The median age in the city was 47.6 years. 20.7% of the residents were under the age of 20; 3.1% were between the ages of 20 and 24; 24.5% were from 25 and 44; 22.0% were from 45 and 64; and 29.6% were 65 years of age or older. The gender makeup of the city was 49.1% male and 50.9% female.

===2010 census===
As of the census of 2010, there were 745 people, 332 households, and 201 families living in the city. The population density was 730.4 PD/sqmi. There were 359 housing units at an average density of 352.0 /sqmi. The racial makeup of the city was 98.3% White, 0.5% African American, 0.8% from other races, and 0.4% from two or more races. Hispanic or Latino of any race were 1.6% of the population.

There were 332 households, of which 22.3% had children under the age of 18 living with them, 47.9% were married couples living together, 8.1% had a female householder with no husband present, 4.5% had a male householder with no wife present, and 39.5% were non-families. 35.5% of all households were made up of individuals, and 22.3% had someone living alone who was 65 years of age or older. The average household size was 2.16 and the average family size was 2.73.

The median age in the city was 48.5 years. 17.7% of residents were under the age of 18; 5.7% were between the ages of 18 and 24; 21.5% were from 25 to 44; 27.2% were from 45 to 64; and 27.9% were 65 years of age or older. The gender makeup of the city was 49.5% male and 50.5% female.

===2000 census===
As of the census of 2000, there were 754 people, 327 households, and 205 families living in the city. The population density was 858.3 PD/sqmi. There were 357 housing units at an average density of 406.4 /sqmi.

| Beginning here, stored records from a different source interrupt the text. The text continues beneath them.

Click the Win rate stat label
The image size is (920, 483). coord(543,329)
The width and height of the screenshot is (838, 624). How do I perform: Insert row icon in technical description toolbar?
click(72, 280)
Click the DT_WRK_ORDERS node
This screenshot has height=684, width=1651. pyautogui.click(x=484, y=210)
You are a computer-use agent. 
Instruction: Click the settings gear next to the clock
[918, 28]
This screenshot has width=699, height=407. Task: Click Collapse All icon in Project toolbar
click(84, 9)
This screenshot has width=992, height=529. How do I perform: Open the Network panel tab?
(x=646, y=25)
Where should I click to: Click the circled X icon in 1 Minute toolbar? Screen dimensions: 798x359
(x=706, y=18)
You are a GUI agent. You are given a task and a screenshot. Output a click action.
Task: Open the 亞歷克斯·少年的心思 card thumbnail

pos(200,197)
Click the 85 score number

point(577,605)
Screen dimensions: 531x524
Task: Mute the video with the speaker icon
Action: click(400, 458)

The racial makeup of the city was 99.87% White and 0.13% African American.

There were 327 households, out of which 23.9% had children under the age of 18 living with them, 50.2% were married couples living together, 7.6% had a female householder with no husband present, and 37.3% were non-families. 32.1% of all households were made up of individuals, and 21.7% had someone living alone who was 65 years of age or older. The average household size was 2.19 and the average family size was 2.72.

In the city, the population was spread out, with 19.9% under the age of 18, 5.6% from 18 to 24, 21.5% from 25 to 44, 24.8% from 45 to 64, and 28.2% who were 65 years of age or older. The median age was 47 years. For every 100 females, there were 99.5 males. For every 100 females age 18 and over, there were 92.4 males.

The median income for a household in the city was $35,694, and the median income for a family was $44,107. Males had a median income of $27,000 versus $20,227 for females. The per capita income for the city was $20,964. About 2.4% of families and 9.3% of the population were below the poverty line, including 3.8% of those under age 18 and 7.6% of those age 65 or over.

Buildings in downtown Garnavillo

==Economy==
Garnavillo is the headquarter of Pattison sand company, which has been working a sand mine of the St. Peter Sandstone since 1983. In 2007 it reopened to produce limestone aggregates, and silica proppants, otherwise known as frac sand. With the fracking boom, the company increased their fleet to more than 500 rail cars in 2015.
The company has repeatedly been in the news because of excessive water usage.

==Education==
Public schools are operated by the Clayton Ridge Community School District, which formed in 2005 in the merger of the Guttenberg Community School District and the Garnavillo Community School District.

==Notable people==
- Marion Murdoch (1849-1943) First woman in America to receive the degree of Bachelor of Divinity.